Over the last 12 months, fortunes have diverged for Akio Toyoda and Takanobu Ito, the leaders of Japan's No. 1 and No. 3 carmakers.
Toyota President Toyoda is the toast of Tokyo: His company is projecting a record $18 billion profit for the year. Honda President Ito, who many view as the more visionary of the two, is out of a job. Toyota appears to have fully recovered following a major safety crisis, when its cars were blamed for unintended acceleration that led to several deaths. Honda, meanwhile, is still grappling with a scandal involving deadly airbags manufactured by Takata, as well as several of its own quality-control issues.
A common thread, however, runs through their differing trajectories: the weak yen, which has become a major pillar of Prime Minister Shinzo Abe’s reform efforts.

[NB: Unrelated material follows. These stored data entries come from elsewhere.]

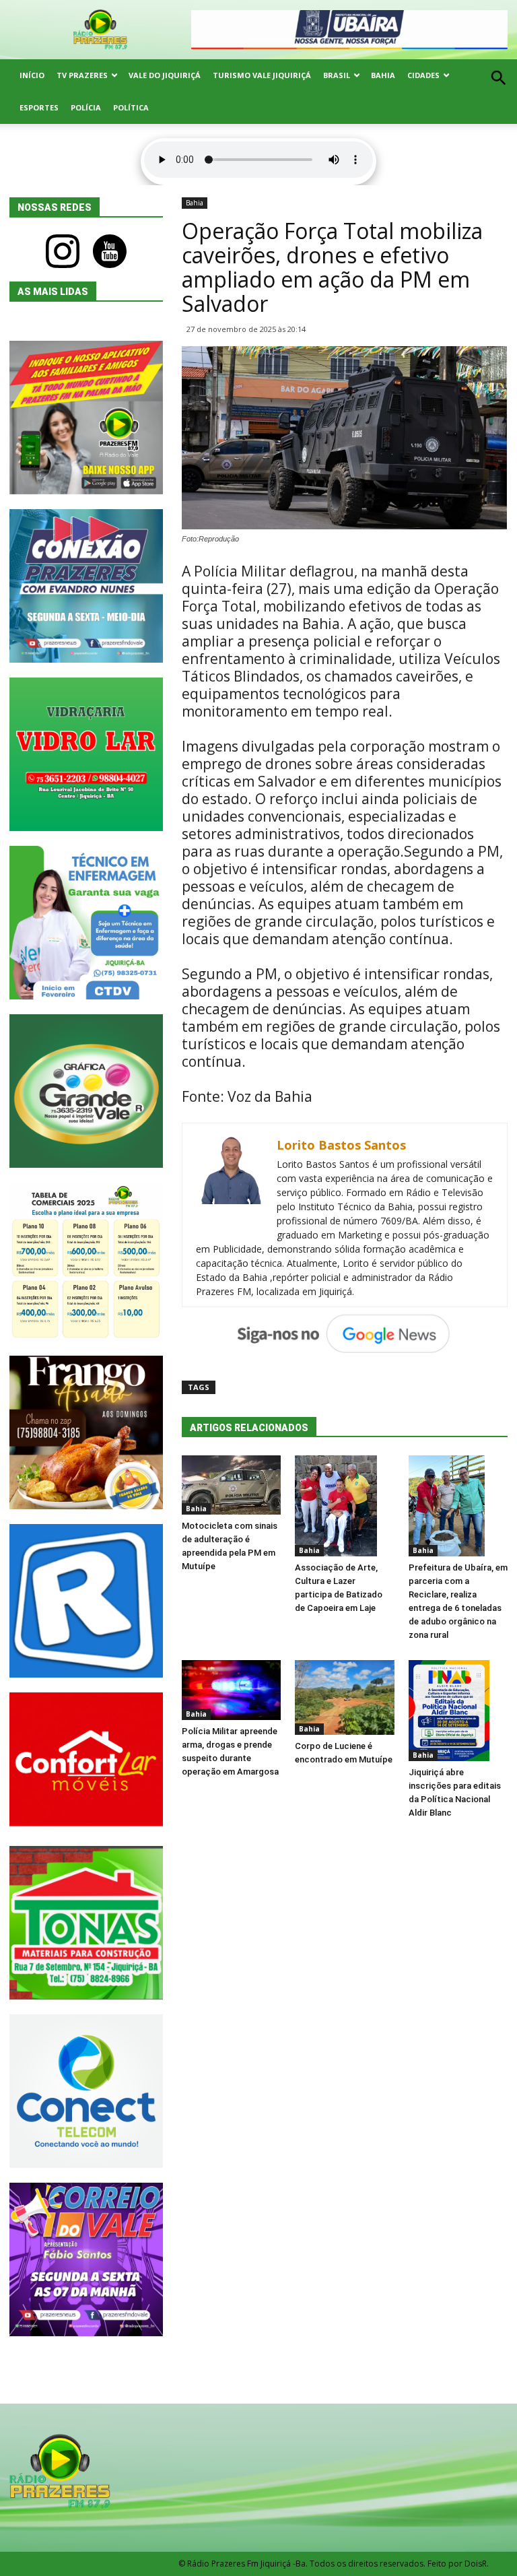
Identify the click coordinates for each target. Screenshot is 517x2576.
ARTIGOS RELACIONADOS (249, 1427)
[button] (498, 92)
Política (131, 107)
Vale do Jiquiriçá (165, 75)
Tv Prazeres (82, 75)
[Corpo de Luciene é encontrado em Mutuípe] (344, 1697)
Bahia (383, 75)
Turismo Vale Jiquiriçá (262, 75)
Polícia (86, 107)
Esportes (39, 107)
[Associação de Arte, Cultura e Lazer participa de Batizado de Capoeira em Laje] (344, 1505)
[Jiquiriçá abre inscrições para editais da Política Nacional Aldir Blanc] (458, 1710)
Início (32, 75)
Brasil (336, 75)
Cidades (423, 75)
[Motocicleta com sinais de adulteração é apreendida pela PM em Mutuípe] (231, 1485)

In effect, Honda finds itself on the wrong side of Abenomics. In a Feb. 18 column, I held up the automaker as a shining example of the kind of global thinking that Japan should be encouraging in its biggest companies. For 15 years now, Honda has been one of the rare Japan Inc. jewels that really "gets it" -- building vehicles where it sells them and going where the growth is as Japan’s domestic market ages and shrinks. Honda’s efforts to shift operations abroad have been both prescient and bold. It first started making more cars abroad than in Japan in 2000. Nine years later, when Ito took the helm, Honda was manufacturing 72 percent of its vehicles overseas. Last year that number rose to 79 percent.
The shift outside Japan stretched resources and exposed the company to risks, such as devastating floods in Thailand. But these things happen when you leave home and forge paths outside your traditional comfort zone. With Abe now focused on resurrecting domestic demand, Honda should in theory have been able to recover from its recent woes in short order.
The problem, as I’ve written before, is that the most evident result of Abe’s reform efforts has been a massive quantitative-easing initiative that’s driven down the yen 30 percent since he took over. By contrast, major structural changes to the economy -- plans to tighten corporate governance, lower trade barriers and loosen labor markets, among them -- mostly remain on the drawing board.
The weak yen has been a godsend for companies like Toyota, which have maintained their massive domestic production base even as they focused on sales growth abroad; their labor costs have declined, even as overseas profits have swelled. Honda, meanwhile, may find it harder to bounce back from its stumbles given how small its local production operations have shrunk.
The cheap yen has punished other daring companies as well, among them budget carrier Skymark. In the two years before Abe launched his reform program, Skymark President Shinichi Nishikubo bet big on Japan's travel market, ordering six Airbus A380 planes worth about $2.5 billion. The yen's plunge made the payments all but impossible, thrusting Skymark into bankruptcy last month and Nishikubo out the door. The company is now looking for a lifeline from the likes of Malaysian budget airline AirAsia.
Of course, any Japanese recovery must be powered by several self-reinforcing growth drivers. But Tokyo's retrograde focus on a lower exchange rate is arguably doing more harm than good. The number of bankruptcies linked to the yen, for example, surged to 345 last year, about 2.7 times that of 2013.
Abenomics bulls see these businesses as collateral damage necessary to revive Japan's giants. And if those big companies shared profits with workers -- boosting wages and encouraging consumption -- the optimists might be right. But so far, there’s little sign of any meaningful uptick in wages.
Over the long run, Japan should want its companies to display the kind of vision Honda and Skymark have. "Compared to the hard work that Honda and much of Japan's industries have already invested into such strategies for more than a decade, Abenomics becomes just a sideshow," says Martin Schulz of Fujitsu Research Institute. The danger is that the weak yen will encourage complacency and a misguided faith in a production model that excelled in the 1960s and 1970s, but is less relevant today.
A better strategy would require broadening efforts to boost growth in ways that support small-and-midsize companies along with Toyota-like behemoths. As long as Japan predicates its turnaround on the backs of a small handful of huge exporters, the real damage will be to its economic future.